> _Activity_
Each record that follows must be given again without alteration.

> _Information provided_
--------------------------------
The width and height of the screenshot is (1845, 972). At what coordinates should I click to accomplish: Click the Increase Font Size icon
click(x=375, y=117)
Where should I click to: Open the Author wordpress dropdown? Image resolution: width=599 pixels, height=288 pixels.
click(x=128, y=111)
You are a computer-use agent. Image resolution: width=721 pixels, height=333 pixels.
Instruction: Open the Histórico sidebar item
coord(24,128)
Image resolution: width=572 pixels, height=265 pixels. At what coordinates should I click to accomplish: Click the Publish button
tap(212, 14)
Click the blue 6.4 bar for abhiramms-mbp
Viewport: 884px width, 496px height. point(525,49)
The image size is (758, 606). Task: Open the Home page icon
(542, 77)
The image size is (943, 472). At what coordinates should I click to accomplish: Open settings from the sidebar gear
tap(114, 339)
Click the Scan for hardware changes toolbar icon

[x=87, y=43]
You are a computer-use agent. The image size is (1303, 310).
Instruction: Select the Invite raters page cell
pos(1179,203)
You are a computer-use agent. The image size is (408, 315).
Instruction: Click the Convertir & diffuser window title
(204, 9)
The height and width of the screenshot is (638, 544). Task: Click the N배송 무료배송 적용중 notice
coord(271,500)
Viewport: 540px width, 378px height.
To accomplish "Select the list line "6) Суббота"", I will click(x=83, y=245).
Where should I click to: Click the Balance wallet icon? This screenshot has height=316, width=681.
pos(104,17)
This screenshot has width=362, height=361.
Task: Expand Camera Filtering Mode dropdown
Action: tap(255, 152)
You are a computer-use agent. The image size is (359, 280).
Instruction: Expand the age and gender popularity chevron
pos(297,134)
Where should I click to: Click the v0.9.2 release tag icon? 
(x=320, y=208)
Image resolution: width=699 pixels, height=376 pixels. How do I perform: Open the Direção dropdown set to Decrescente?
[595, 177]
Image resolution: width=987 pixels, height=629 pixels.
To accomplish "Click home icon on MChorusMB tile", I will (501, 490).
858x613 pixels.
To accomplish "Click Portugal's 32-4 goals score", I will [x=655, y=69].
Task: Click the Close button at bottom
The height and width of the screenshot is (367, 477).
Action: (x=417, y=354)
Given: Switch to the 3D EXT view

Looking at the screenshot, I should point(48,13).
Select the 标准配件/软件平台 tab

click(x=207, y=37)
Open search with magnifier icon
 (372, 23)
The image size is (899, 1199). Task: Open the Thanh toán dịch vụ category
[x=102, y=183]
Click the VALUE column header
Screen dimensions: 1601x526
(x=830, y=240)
--------------------------------
> _Final answer_
The width and height of the screenshot is (1845, 972). At what coordinates should I click to accomplish: Click the Increase Font Size icon
click(x=375, y=117)
Where should I click to: Open the Author wordpress dropdown? Image resolution: width=599 pixels, height=288 pixels.
click(x=128, y=111)
You are a computer-use agent. Image resolution: width=721 pixels, height=333 pixels.
Instruction: Open the Histórico sidebar item
coord(24,128)
Image resolution: width=572 pixels, height=265 pixels. At what coordinates should I click to accomplish: Click the Publish button
tap(212, 14)
Click the blue 6.4 bar for abhiramms-mbp
Viewport: 884px width, 496px height. point(525,49)
The image size is (758, 606). Task: Open the Home page icon
(542, 77)
The image size is (943, 472). At what coordinates should I click to accomplish: Open settings from the sidebar gear
tap(114, 339)
Click the Scan for hardware changes toolbar icon

[x=87, y=43]
You are a computer-use agent. The image size is (1303, 310).
Instruction: Select the Invite raters page cell
pos(1179,203)
You are a computer-use agent. The image size is (408, 315).
Instruction: Click the Convertir & diffuser window title
(204, 9)
The height and width of the screenshot is (638, 544). Task: Click the N배송 무료배송 적용중 notice
coord(271,500)
Viewport: 540px width, 378px height.
To accomplish "Select the list line "6) Суббота"", I will click(x=83, y=245).
Where should I click to: Click the Balance wallet icon? This screenshot has height=316, width=681.
pos(104,17)
This screenshot has width=362, height=361.
Task: Expand Camera Filtering Mode dropdown
Action: tap(255, 152)
You are a computer-use agent. The image size is (359, 280).
Instruction: Expand the age and gender popularity chevron
pos(297,134)
Where should I click to: Click the v0.9.2 release tag icon? 
(x=320, y=208)
Image resolution: width=699 pixels, height=376 pixels. How do I perform: Open the Direção dropdown set to Decrescente?
[595, 177]
Image resolution: width=987 pixels, height=629 pixels.
To accomplish "Click home icon on MChorusMB tile", I will (501, 490).
858x613 pixels.
To accomplish "Click Portugal's 32-4 goals score", I will [x=655, y=69].
Task: Click the Close button at bottom
The height and width of the screenshot is (367, 477).
Action: (x=417, y=354)
Given: Switch to the 3D EXT view

Looking at the screenshot, I should point(48,13).
Select the 标准配件/软件平台 tab

click(x=207, y=37)
Open search with magnifier icon
 (372, 23)
The image size is (899, 1199). Task: Open the Thanh toán dịch vụ category
[x=102, y=183]
Click the VALUE column header
Screen dimensions: 1601x526
(x=830, y=240)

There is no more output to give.